Conditional Callback

Instead of handling a ConditionalBotAction in their first call, they expect a Pipe value, which can be almost anything, including a synchronous function. When a synchronous function is provided, it's called as a callback with the Pipe value as its only parameter. These functions are called ConditionalCallback's. Here is the interface:

interface ConditionalCallback<V = PipeValue> extends Function {
(value: V) : boolean

They take a PipeValue and operate on it to return a boolean value, representing if the condition past or not.

These BotAction's support multiple values, and handle their overall "if condition" differently. pipeCase()() will test all of its values as separate expressions to match against the Pipe value. If one or more of those expressions evaluates as true then it runs its assembled BotAction's. In essence, it combines each value in the conditional expression with ||.

pipeCases()(), on the otherhand, will test all of its values until one of them evaluates as false, breaking the condition evaluation. All of its values must match the Pipe value, in order for the assembled BotAction's to run. In essence, it combines each value in the conditional expression with &&.

With this approach, you can supply simple sync functions to create conditional expressions to determine whether or not some functionality needs to run. Both BotAction's will pipe in the same Pipe object that they are testing into their first assembled BotAction's. Therefore, it's possible to nest these to create more elaborate "if conditions" that combine or/and ||/&&.

Finally, you can compose these BotAction's with a Switch Pipe, to create a switch, case(s), and break(s) (with the Abort BotAction) flow to handle more use-cases. For an example of all three combined, see LinkedIn's likeUserPostsFrom() BotAction.

While Switch Pipe, Pipe Case, Pipe Cases, and Abort were all created together to work together in this particular way, they are all BotAction's that can be assembled with or without each other.

Cases Signal

Pipe Case and Pipe Cases return an unique object called CasesSignal, unless they are aborted completely. The CasesSignal has an important key called conditionPass which is a boolean to explain whether or not their condition evaluated as true. Also, CasesSignal includes the values that matched the pipe object value, including the functions, on a matches key. It's a simple JSON object with key->value pairs. The keys are the index'es of the values matched, set to their corresponding values. If you need to know which cases of Pipe Case matched, you can read the returned CasesSignal matches object.

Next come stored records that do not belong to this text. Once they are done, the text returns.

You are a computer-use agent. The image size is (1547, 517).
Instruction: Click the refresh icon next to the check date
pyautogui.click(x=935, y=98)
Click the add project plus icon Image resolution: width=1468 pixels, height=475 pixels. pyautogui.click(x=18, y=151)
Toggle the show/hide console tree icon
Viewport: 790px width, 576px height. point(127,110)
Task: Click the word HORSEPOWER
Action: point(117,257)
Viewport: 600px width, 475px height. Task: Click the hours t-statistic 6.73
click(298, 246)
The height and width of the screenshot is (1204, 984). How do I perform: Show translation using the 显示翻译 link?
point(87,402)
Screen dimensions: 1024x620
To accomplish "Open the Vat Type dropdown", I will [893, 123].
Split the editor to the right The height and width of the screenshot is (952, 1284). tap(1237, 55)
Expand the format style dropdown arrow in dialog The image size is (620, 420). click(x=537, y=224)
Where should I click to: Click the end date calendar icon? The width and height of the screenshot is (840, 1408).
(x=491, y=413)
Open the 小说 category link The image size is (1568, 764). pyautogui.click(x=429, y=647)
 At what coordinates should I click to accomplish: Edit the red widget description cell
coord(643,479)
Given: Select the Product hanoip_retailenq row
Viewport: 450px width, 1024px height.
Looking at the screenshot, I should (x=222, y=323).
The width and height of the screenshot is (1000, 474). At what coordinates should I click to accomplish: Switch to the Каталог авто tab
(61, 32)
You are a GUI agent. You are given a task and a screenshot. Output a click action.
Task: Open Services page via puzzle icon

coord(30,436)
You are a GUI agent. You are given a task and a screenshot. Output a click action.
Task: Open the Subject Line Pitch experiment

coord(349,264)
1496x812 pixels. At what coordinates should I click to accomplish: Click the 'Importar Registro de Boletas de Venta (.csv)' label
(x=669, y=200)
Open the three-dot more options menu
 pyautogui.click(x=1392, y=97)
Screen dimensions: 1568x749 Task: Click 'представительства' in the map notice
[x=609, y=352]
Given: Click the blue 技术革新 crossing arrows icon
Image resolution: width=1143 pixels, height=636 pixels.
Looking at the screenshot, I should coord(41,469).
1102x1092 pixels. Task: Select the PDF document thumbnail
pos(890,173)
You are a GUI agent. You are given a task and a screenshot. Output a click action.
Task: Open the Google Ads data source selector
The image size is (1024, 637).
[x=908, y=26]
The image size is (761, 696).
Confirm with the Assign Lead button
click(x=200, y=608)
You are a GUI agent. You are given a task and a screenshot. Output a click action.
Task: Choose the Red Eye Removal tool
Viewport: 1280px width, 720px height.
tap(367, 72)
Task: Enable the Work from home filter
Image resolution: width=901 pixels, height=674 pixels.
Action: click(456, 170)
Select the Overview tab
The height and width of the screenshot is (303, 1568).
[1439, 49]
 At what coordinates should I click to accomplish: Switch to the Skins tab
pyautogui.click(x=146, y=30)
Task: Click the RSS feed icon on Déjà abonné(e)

type CasesSignal<V = any> = {
brand: 'Cases_Signal',
matches: Dictionary<V>,
conditionPass: boolean,
pipeValue?: PipeValue

CasesSignal is recognized by Switch Pipe, and once a CasesSignal conditionPass is true, Switch Pipe lowers its assembledLines for aborting by one. That's how abort() does not break a Switch Pipe line, until a Pipe Case(s) has returned a CasesSignal with conditionPass as true. Therefore, it mirrors the behavior of a traditional switch, case, break code block. For an example, see LinkedIn's likeUserPostsFrom() BotAction.